Que foi fatalidade, disso não há dúvida: 231 até o momento, segundo o governo. Já os termos ‘previsibilidade’ e 'normalidade' foram usados com um propósito mais específico: excluir a responsabilidade civil da boate.
Quem causa um dano é obrigado a repará-lo. Uma morte ou uma lesão é uma tragédia, mas também um dano civil. Afinal, a morte ou incapacidade para o trabalho permanente ou temporária têm um efeito financeiro direto na vítimas e naqueles à sua volta.
Segundo nosso Código Civil (art. 932), “o empregador [é responsável pela reparação civil] por seus empregados, serviçais e prepostos, no exercício do trabalho que lhes competir, ou em razão dele”. Em outras palavras, as empresas por trás do dano também são responsáveis pela reparação. Daí a nota divulgada pela empresa. Se algo não é previsível, a pessoa (no caso, a boate) não pode ser responsabilizada. Se é previsível, a pessoa deve tomar as medidas razoáveis para sua prevenção. Se não tomou, pode ser responsabilizada se sua omissão causar um dano.
O problema da responsabilização civil se complica porque, segundo relatos, o fogo foi iniciado por um dos membros da banda que tocava no momento. E as mortes – ao menos várias delas, segundo relatos – foram causadas porque seguranças impediram que o público evacuasse a tempo.
Logo, temos dois ou três potenciais núcleos de responsabilidade, dependendo se ficar comprovado que suas ações ou omissões causaram parte ou todo o dano.
O primeiro núcleo seria boate em si ao permitir que alguém acendesse fogo dentro de sua instalações. É dever do dono do local - a boate - zelar pela segurança das pessoas que ali se encontram. Mas isso apenas se a ação e consequência pudessem ser previsíveis. Daí a nota citada na matéria acima.
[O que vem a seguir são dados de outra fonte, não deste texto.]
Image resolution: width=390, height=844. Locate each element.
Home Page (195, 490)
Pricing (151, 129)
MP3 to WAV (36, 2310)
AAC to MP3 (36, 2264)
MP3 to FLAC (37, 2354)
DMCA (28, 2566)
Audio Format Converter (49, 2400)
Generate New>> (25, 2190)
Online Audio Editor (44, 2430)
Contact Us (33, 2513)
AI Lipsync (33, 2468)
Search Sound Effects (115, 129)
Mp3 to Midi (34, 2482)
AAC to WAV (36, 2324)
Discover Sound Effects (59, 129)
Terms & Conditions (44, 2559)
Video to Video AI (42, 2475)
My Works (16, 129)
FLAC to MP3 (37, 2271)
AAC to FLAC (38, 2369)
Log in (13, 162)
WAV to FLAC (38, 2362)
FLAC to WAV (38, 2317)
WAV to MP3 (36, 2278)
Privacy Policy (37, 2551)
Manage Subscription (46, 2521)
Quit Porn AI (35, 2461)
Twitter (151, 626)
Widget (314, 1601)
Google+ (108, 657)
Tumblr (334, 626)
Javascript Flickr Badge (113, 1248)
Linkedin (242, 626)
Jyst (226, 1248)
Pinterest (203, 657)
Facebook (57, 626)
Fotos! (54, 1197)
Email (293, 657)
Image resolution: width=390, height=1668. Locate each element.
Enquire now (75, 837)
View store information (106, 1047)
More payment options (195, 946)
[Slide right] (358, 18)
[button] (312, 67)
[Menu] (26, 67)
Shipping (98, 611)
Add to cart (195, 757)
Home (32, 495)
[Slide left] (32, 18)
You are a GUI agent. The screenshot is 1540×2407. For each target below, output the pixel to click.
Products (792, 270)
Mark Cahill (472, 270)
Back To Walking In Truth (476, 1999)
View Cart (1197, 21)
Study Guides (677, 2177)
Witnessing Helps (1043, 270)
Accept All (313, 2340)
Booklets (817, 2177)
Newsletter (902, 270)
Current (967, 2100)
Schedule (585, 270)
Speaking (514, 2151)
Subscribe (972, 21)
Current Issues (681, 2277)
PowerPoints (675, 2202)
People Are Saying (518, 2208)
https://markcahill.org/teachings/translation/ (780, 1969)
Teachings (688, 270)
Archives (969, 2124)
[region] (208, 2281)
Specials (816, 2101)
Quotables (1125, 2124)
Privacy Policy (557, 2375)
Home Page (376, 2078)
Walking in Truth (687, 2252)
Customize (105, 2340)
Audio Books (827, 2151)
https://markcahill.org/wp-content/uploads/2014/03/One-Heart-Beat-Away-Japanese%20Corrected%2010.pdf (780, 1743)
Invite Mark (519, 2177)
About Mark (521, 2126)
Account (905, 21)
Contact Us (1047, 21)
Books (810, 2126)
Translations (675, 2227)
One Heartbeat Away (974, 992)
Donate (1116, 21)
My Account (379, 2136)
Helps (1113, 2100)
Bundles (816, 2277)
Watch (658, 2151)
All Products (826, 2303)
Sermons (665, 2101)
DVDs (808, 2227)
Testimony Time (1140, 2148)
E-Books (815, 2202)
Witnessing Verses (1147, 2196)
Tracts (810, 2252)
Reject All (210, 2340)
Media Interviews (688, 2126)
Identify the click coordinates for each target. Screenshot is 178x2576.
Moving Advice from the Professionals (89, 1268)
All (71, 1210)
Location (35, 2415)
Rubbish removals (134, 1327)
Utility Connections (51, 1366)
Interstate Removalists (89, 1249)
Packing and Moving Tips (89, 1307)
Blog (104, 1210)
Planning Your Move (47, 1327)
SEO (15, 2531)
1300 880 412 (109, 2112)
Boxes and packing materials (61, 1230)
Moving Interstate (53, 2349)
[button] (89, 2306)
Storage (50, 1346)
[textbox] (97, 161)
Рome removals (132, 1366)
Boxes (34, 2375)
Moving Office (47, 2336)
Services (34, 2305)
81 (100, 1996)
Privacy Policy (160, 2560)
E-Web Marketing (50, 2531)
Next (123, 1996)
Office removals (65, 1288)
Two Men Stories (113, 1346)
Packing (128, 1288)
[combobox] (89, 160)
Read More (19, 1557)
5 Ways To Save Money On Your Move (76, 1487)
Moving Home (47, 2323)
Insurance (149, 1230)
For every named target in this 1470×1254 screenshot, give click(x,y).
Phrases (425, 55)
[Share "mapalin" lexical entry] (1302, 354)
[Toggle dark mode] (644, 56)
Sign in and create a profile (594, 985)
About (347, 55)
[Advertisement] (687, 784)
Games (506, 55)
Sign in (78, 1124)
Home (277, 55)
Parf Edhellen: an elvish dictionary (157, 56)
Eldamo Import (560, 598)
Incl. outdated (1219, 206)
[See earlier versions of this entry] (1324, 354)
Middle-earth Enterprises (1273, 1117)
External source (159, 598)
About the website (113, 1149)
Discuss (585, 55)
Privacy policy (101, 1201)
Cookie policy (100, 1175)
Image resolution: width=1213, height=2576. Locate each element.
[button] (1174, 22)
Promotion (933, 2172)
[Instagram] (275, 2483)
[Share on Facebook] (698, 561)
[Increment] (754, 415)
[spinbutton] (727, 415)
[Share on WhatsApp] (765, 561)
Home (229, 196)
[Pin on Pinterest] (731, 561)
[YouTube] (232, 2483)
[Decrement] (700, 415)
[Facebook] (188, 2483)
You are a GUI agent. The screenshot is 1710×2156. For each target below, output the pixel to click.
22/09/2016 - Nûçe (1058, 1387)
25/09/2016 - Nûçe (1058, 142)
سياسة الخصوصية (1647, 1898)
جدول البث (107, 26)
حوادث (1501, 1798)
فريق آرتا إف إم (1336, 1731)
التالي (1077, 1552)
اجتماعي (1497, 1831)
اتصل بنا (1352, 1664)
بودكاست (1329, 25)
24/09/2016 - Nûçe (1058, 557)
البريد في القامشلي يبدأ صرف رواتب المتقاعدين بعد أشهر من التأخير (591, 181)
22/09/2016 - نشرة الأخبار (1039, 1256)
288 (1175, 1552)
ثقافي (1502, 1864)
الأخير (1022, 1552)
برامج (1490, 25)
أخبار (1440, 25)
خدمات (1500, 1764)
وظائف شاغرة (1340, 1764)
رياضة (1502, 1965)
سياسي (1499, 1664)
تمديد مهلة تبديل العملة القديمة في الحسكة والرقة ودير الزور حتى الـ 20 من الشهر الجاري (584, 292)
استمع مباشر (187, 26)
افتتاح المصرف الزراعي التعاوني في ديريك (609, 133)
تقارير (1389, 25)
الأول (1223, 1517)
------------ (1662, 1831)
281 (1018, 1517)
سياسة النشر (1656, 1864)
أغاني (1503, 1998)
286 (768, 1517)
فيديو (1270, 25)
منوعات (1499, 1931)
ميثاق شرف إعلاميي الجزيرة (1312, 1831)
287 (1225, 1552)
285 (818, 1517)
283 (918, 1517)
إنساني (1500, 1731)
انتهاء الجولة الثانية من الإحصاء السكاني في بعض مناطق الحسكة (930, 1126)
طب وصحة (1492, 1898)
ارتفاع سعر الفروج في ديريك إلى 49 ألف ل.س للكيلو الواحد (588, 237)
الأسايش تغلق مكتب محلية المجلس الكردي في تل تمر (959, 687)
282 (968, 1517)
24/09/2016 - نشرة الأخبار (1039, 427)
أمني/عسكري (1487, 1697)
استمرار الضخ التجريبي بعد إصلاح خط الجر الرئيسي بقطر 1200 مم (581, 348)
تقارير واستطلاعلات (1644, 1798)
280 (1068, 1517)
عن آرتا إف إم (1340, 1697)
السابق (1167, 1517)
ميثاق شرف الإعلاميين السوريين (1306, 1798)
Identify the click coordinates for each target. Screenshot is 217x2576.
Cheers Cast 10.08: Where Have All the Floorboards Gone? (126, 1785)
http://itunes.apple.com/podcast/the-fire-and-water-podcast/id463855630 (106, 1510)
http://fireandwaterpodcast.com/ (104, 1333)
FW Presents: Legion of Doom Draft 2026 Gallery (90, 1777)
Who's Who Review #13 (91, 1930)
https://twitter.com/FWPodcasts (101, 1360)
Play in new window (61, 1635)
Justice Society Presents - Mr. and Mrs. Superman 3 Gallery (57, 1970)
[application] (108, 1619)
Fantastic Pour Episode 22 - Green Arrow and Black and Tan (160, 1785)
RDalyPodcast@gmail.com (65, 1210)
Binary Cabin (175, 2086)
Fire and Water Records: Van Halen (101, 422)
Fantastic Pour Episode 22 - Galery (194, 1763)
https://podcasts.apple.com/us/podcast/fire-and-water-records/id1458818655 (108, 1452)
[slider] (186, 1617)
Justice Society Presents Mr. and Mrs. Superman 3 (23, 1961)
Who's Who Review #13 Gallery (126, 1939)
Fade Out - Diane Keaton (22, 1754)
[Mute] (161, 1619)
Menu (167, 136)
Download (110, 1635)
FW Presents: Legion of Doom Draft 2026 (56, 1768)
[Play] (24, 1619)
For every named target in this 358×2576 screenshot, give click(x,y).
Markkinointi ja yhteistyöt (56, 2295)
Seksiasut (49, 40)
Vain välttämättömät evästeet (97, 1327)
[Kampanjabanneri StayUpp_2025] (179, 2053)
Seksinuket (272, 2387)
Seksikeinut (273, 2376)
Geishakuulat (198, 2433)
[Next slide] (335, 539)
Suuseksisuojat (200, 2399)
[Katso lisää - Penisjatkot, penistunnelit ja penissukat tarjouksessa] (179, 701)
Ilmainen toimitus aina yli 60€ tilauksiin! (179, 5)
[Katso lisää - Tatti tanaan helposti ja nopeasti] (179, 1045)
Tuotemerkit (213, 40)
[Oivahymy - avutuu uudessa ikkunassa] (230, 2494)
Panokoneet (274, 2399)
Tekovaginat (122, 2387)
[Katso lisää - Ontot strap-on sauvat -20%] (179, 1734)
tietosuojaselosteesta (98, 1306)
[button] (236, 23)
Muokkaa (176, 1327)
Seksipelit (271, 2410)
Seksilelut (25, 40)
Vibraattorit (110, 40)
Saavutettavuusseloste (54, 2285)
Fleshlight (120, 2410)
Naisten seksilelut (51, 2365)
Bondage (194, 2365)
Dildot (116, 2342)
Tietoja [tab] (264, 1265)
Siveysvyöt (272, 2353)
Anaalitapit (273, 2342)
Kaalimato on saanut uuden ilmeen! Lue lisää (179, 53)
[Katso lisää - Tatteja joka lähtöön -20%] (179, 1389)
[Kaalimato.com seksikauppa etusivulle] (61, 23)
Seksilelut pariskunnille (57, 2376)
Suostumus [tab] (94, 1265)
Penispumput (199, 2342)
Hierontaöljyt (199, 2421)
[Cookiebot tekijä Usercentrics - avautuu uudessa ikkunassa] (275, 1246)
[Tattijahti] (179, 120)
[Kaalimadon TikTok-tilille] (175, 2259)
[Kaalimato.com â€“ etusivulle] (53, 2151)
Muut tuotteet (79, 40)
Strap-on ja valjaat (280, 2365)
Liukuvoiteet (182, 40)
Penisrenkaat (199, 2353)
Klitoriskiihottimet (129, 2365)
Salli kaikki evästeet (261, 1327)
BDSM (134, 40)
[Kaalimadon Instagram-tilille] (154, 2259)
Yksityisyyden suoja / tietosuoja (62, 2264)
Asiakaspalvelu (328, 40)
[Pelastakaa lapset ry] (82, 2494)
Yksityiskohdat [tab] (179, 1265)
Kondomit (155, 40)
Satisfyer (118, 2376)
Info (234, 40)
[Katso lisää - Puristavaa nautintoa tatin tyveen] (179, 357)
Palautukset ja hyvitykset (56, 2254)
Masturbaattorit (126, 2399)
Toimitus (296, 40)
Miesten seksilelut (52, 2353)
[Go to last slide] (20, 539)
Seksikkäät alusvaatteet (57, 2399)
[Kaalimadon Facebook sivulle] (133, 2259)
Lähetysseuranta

O segundo núcleo é quem de fato iniciou o fogo. No caso, seria a banda. Afinal, se o dono do local tem a obrigação de impedir que alguém brinque com fogo no meio da boate, as pessoas que estão lá – pagando ou sendo pagas, não importa – têm também a obrigação de não exporem a vida e a saúde dos que ali estão. No caso, a banda pode ser responsabilizada civilmente pelo dano causado por um de seus integrantes, se ficar comprovado que sua ação causou todo ou parte do dano.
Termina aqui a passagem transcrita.